TORINO. La cultura come un farmaco, impalpabile ma efficace. Anzi: come una terapia riabilitativa. La cultura prescrivibile, da assumere nelle giuste dosi sotto forma di musica e parole musicate. Di atti teatrali, anche. O che si dipana in una pellicola cinematografica.
Accade a Torino, dove un certo numero di pazienti con problemi uditivi - problemi che sovente impattano anche sulla capacità di articolare le parole, cioè di esprimersi - possono beneficiare delle potenzialità riabilitative della musica grazie ad un combinato di fattori: la cablatura e quindi l'accessibilità dell'Auditorium Rai (e del Museo), grazie ad una tecnologia capace di superare le barriere architettoniche anche a livello acustico, un paio di abbonamenti acquistati dall'APIC (Associazione Portatori Impianto Cocleare) e scontati da parte dell'azienda, l'attenzione e la competenza dei professionisti del Dipartimento di Otorinolaringoiatria universitaria della Città della Salute guidato dal professor Roberto Albera. Tra questi la dottoressa Carla Montuschi, che punta ad allargare il raggio di azione di un'iniziativa dal doppio valore: riabilitativo e sociale. Perché la cultura è prima di tutto strumento di aggregazione, oltre che di arricchimento personale: uno strumento costoso, non alla portata di tutti.
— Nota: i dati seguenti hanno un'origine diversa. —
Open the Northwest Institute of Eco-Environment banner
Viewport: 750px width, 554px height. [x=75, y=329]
In questo caso parliamo di portatori di impianto cocleare - un orecchio artificiale elettronico in grado di ripristinare la percezione uditiva nelle persone con sordità profonda, impiegato quando gli apparecchi acustici non ottengono il risultato sperato - a seguito di una serie di cause o concause: fattori genetici, problemi perinatali, infezioni, uso di farmaci. Senza considerare l'"infarto cocleare" - la perdita improvvisa dell'udito, con intensità variabile a seconda dei casi -, che colpisce di frequente la generazione degli ultracinquantenni. Purtroppo ci sono molti modi per perdere o compromettere seriamente uno tra i beni più preziosi di cui la natura ci ha dotato.
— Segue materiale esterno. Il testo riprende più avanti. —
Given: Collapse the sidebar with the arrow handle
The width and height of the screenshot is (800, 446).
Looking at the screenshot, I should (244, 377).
«Ci sono persone che per avere una vita normale hanno fatto anni di riabilitazione, talora con risultati insufficienti - spiega la dottoressa Montuschi -: sentono male e parlano male. In fase di riabilitazione utilizziamo la musica per fare cultura, preparandole prima degli spettacoli e poi mandandole gratuitamente con le loro famiglie». Significa molte cose: allenamento alla percezione uditiva e all'uso del linguaggio, imparando a distinguere i diversi timbri degli strumenti e le voci dell'orchestra, aumento delle proprie conoscenze e occasione di incontro attraverso la scoperta o la riscoperta della cultura come piacere. Va da sé che si impone una scelta difficile: in base alla situazione clinica e alla disponibilità economica.
Il prossimo passo è l'integrazione del pacchetto riabilitativo con il cinema e il teatro. Uguale l'obiettivo: la cultura come strumento di rieducazione e di inclusione, capace di superare ogni barriera.